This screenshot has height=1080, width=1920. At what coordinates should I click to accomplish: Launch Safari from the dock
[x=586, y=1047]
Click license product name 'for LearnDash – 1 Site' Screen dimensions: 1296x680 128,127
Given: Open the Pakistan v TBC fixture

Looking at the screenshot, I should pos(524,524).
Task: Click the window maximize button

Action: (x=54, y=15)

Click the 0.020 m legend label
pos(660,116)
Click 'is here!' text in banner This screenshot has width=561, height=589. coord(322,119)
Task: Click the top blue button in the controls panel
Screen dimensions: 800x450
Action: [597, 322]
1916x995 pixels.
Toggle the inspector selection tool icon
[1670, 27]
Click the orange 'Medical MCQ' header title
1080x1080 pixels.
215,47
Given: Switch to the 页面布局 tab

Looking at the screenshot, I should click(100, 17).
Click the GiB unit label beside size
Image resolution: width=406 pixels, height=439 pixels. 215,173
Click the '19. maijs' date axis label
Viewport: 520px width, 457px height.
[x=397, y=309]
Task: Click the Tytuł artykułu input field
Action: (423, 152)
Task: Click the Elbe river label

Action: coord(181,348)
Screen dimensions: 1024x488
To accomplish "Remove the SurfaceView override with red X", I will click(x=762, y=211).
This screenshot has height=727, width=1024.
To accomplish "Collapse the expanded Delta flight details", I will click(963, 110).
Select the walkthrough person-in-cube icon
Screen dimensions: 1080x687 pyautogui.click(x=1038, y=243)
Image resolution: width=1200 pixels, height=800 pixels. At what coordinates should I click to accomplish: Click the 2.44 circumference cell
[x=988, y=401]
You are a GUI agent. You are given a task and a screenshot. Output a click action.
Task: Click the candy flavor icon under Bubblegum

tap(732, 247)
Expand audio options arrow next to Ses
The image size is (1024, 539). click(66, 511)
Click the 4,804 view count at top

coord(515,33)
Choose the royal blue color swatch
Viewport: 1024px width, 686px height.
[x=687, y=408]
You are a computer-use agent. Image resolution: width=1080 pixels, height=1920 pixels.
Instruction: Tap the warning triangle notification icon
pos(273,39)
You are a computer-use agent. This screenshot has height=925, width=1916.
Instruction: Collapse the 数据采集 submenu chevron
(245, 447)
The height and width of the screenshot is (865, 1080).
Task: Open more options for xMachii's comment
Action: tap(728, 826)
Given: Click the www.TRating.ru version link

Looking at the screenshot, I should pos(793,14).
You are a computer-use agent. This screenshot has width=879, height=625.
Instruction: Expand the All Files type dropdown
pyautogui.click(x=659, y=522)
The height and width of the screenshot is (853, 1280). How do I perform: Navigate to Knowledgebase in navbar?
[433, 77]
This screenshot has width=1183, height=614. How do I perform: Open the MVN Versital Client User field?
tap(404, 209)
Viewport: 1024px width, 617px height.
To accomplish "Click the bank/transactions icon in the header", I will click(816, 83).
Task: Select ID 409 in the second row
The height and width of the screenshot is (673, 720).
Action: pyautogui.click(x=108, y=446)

__PROBLEM TO WORK ON__:
Please return exactly the lines that run from the line with "Instruction: Tap the" through the end of the records above, both included, and nothing more.

__RESPONSE TO THIS EXERCISE__:
Instruction: Tap the warning triangle notification icon
pos(273,39)
You are a computer-use agent. This screenshot has height=925, width=1916.
Instruction: Collapse the 数据采集 submenu chevron
(245, 447)
The height and width of the screenshot is (865, 1080).
Task: Open more options for xMachii's comment
Action: tap(728, 826)
Given: Click the www.TRating.ru version link

Looking at the screenshot, I should pos(793,14).
You are a computer-use agent. This screenshot has width=879, height=625.
Instruction: Expand the All Files type dropdown
pyautogui.click(x=659, y=522)
The height and width of the screenshot is (853, 1280). How do I perform: Navigate to Knowledgebase in navbar?
[433, 77]
This screenshot has width=1183, height=614. How do I perform: Open the MVN Versital Client User field?
tap(404, 209)
Viewport: 1024px width, 617px height.
To accomplish "Click the bank/transactions icon in the header", I will click(816, 83).
Task: Select ID 409 in the second row
The height and width of the screenshot is (673, 720).
Action: pyautogui.click(x=108, y=446)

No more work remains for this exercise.